Inputs are:
A Panda Dataframe with 500 columns and 10 lines, which contains a series of random integers comprised between 0 and 10000 (included)
A list of 10 random integers comprised between 0 and 10000
The output I am looking for is:
A Panda Dataframe with 500 columns and 10 lines, which gives the Boolean true or false depending if the element from the x-th line is above (true) or below (false) the number which is the x-th element of the list
I was able to solve this in excel using the following functions:
- =RANDARRAY(10,1,0,10000,TRUE)
- =IF(RANDARRAY(10,500,0,10000,TRUE)>A1,TRUE,FALSE)
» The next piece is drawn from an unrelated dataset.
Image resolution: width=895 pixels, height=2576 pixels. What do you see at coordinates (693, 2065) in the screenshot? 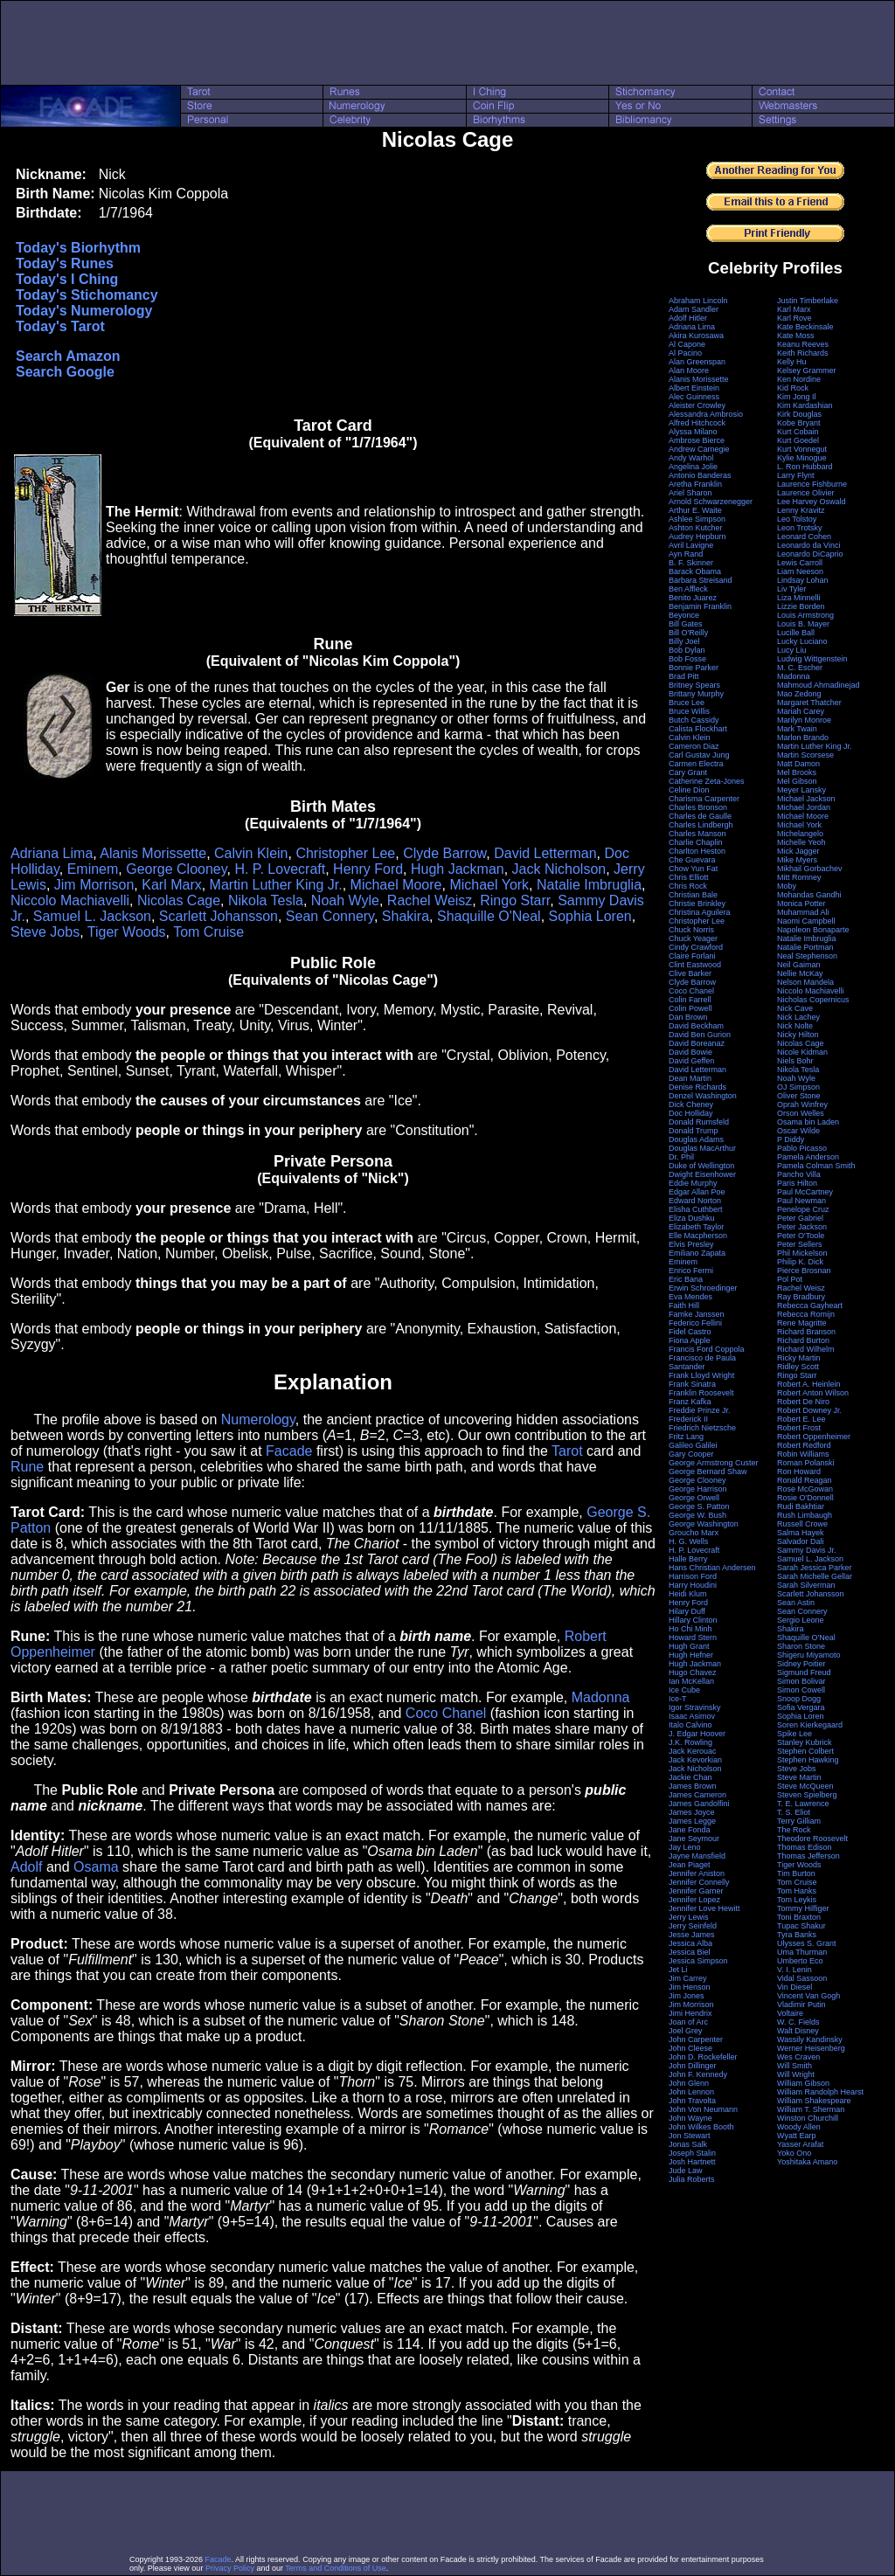
I see `John Dillinger` at bounding box center [693, 2065].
Is there an elegant way of producing this solution in python? I am still a beginner learning more about python.
Thank you for the help
Update: Using MSS's solution, this is my final code. Could you please tell me if there are any mistakes in my code?
import numpy as np
import pandas as pd
import random
df = pd.DataFrame(np.random.randint(0,10000,size=(10, 500)))
df.head
list = random.sample(range(10000), 10)
print(list)
a = df.to_numpy()
b = np.array(list)
res = pd.DataFrame(a > b[:,None], index= df.index, columns=df.columns)
print(res)
Thank you for the help
CodePudding user response:
You can do it in this way using numpy.
a = df.to_numpy() # Dataframe of shape (10,500)
b = np.array(your_list) # your_list contains 10 random numbers >=1 and <=10000
res = pd.DataFrame(a > b[:,None], index= df.index, columns=df.columns)
Lets explain using a smaller dataframe having 3 lines and 5 columns and a list having 3 numbers. All numbers are random between 1-9.
inter = np.array([[1,2,3,5],[4,5,6,1],[7,8,9,5]])
df = pd.DataFrame(inter)
your_list = [3,6,7]
The output obtained after applying above code is:
0 1 2 3
0 False False False True
1 False False False False
2 False True True False
Hence solution is correct.